From evolutionary biology to cybersecurity, dendrogram tree analysis (PTA) has been used to explore the relationships and development of malware. Dendrogram trees provide a graphical representation of the ‘family tree’ of malware, providing insights into the similarities and differences between malware samples. In a study, researchers developed a scalable approach for building dendrogram trees to group large-scale malware samples [42]. The aim of this study was to improve the accuracy of clustering and reduce the burden on malware analysts by categorizing malware using dendrogram trees. Similar to this, another study presented an efficient technique to construct dendrogram trees that might be used for malware clustering [43], with a high correctness rate, the suggested method accomplished clustering 22 times quicker than with conventional techniques. This demonstrates how dendrogram tree analysis may be used to effectively handle and classify thousands of malware specimens.

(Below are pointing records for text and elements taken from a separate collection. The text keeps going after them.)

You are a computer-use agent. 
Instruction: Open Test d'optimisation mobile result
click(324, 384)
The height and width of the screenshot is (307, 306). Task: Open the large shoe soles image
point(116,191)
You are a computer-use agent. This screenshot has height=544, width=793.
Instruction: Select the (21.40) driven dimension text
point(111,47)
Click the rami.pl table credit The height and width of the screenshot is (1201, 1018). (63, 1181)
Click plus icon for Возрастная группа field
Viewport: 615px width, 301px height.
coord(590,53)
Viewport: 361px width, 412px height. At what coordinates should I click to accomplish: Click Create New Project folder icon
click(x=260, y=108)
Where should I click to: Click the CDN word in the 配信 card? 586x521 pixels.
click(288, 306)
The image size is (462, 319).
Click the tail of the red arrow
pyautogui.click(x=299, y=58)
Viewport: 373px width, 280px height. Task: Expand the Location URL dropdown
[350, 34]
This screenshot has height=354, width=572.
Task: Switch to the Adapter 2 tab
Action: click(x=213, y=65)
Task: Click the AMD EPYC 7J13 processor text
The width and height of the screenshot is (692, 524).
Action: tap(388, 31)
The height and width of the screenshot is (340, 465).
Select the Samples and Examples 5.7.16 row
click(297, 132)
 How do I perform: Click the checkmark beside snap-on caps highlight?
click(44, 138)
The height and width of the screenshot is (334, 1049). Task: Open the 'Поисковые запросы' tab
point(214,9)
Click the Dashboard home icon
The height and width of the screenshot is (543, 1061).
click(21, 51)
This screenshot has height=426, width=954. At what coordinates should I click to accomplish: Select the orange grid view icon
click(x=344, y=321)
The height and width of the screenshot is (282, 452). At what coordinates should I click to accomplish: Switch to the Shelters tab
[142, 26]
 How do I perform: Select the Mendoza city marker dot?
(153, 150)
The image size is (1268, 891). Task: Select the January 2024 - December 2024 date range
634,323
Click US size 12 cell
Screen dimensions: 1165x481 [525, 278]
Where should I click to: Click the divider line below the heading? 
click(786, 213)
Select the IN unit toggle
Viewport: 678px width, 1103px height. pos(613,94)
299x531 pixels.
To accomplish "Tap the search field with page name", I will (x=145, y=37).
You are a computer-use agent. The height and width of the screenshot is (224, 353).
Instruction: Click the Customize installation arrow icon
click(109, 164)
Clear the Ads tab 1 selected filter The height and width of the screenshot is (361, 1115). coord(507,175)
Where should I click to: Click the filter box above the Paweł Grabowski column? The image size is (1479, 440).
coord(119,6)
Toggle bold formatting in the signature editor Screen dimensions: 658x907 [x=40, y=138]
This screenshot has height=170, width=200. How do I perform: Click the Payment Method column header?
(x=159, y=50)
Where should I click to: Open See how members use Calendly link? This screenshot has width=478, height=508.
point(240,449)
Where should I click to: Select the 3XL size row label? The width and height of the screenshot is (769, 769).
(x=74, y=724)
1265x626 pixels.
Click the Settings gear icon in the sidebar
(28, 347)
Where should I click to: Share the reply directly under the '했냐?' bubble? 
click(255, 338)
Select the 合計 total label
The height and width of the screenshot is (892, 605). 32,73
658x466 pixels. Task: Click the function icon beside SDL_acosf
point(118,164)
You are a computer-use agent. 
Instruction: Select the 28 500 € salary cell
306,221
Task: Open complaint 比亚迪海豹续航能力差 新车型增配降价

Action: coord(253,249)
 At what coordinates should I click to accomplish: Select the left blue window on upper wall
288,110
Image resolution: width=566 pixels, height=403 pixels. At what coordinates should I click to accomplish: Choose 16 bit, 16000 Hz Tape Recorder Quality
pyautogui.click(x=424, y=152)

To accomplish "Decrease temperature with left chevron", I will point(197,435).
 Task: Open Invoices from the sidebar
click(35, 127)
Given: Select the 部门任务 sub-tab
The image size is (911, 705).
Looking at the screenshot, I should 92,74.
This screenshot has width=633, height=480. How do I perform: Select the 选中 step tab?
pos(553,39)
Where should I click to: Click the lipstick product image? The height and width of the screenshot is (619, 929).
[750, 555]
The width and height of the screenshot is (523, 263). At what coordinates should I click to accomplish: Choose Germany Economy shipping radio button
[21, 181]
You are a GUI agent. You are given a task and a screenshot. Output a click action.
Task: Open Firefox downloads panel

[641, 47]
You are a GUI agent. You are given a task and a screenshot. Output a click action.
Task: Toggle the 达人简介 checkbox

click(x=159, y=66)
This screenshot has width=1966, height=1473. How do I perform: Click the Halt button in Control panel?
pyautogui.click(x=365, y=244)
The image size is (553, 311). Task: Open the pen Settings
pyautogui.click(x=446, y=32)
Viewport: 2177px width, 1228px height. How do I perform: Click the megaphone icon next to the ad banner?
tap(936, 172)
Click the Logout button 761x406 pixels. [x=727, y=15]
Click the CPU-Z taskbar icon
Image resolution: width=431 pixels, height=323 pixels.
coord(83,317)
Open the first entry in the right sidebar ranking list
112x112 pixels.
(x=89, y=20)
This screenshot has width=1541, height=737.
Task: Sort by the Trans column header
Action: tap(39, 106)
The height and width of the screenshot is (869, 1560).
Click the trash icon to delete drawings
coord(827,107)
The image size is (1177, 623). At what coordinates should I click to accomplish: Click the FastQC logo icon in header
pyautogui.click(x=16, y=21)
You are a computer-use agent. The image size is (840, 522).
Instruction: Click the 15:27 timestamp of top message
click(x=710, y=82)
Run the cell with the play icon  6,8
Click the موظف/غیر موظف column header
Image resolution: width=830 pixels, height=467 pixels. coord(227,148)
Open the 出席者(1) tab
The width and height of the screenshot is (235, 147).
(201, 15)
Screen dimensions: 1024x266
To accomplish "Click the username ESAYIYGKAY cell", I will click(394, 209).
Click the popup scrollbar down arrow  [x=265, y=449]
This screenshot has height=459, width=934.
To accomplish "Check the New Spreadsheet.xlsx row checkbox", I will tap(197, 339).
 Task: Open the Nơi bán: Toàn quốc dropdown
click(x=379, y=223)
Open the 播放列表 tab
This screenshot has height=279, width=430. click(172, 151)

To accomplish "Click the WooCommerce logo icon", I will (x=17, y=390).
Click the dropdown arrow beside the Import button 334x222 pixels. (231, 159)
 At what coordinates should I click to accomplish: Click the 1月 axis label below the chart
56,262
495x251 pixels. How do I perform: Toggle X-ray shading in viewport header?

Dendrogram tree analysis and stacking classifiers combined offer a comprehensive method for classifying and analyzing malware. Their separate advantages imply that their combined use could result in notable progress in malware detection. The utilization of several methods by stacking classifiers yields a strong prediction model, whilst dendrogram tree research provides an in-depth comprehension of malware evolution and linkages. Combining these techniques could result in the creation of complex malware detection systems that are able to recognize malware with accuracy as well as anticipate and adjust to new variations. This would enable the forecast of threats and the creation of efficient countermeasures, which would be a major advancement in proactive cybersecurity.
In brief, dendrogram tree analysis and stacking classifiers are effective methods for classifying and analyzing malware. With this possible combination might completely transform the industry and offer effective methods for defending off the constantly changing danger landscape of cyberattacks. It is impossible to overestimate the significance of such sophisticated techniques in guaranteeing digital security, given the ongoing evolution of malware. In order to fully realize the promise of these approaches when working together to combat malware, future research should concentrate on examining how they complement one another.